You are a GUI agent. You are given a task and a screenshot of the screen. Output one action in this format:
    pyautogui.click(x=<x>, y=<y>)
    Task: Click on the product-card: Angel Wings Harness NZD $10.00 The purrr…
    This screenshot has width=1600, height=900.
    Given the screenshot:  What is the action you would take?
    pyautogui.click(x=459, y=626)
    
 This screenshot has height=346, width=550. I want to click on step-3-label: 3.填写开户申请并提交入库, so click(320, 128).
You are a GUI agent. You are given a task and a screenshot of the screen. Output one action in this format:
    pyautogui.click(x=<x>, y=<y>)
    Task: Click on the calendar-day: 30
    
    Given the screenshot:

---

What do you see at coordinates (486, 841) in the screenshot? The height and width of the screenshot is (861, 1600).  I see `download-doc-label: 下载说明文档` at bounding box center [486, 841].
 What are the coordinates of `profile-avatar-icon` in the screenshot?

* * *

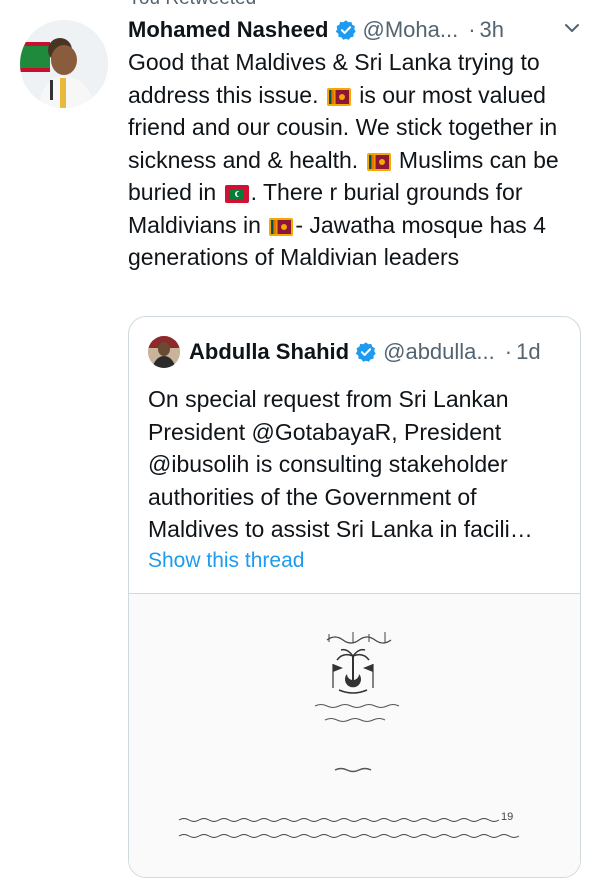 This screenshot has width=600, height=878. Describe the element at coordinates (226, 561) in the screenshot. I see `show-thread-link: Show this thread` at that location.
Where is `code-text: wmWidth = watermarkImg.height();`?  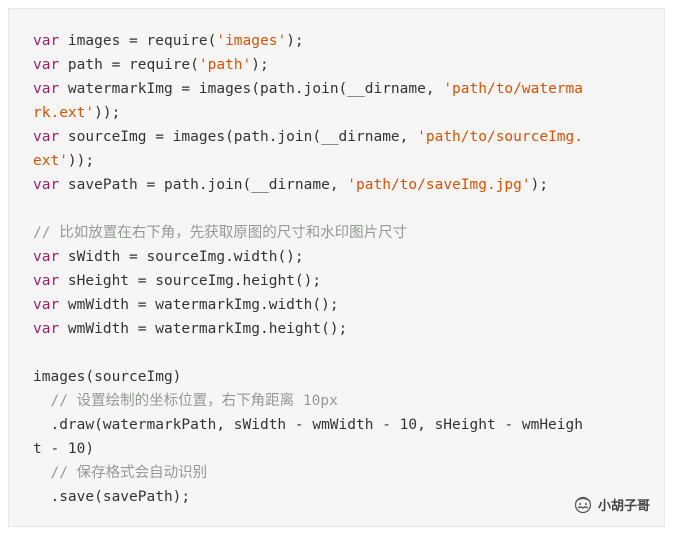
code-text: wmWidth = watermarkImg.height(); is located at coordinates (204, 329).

WORK INSTRUCTIONS:
Rewrite the stretch from the line containing "What do you" through the line containing "What are the" as a numbered list, omitting any blank lines.

SOLUTION FOR THIS EXERCISE:
1. What do you see at coordinates (486, 841) in the screenshot? The height and width of the screenshot is (861, 1600).  I see `download-doc-label: 下载说明文档` at bounding box center [486, 841].
2.  What are the coordinates of `profile-avatar-icon` in the screenshot?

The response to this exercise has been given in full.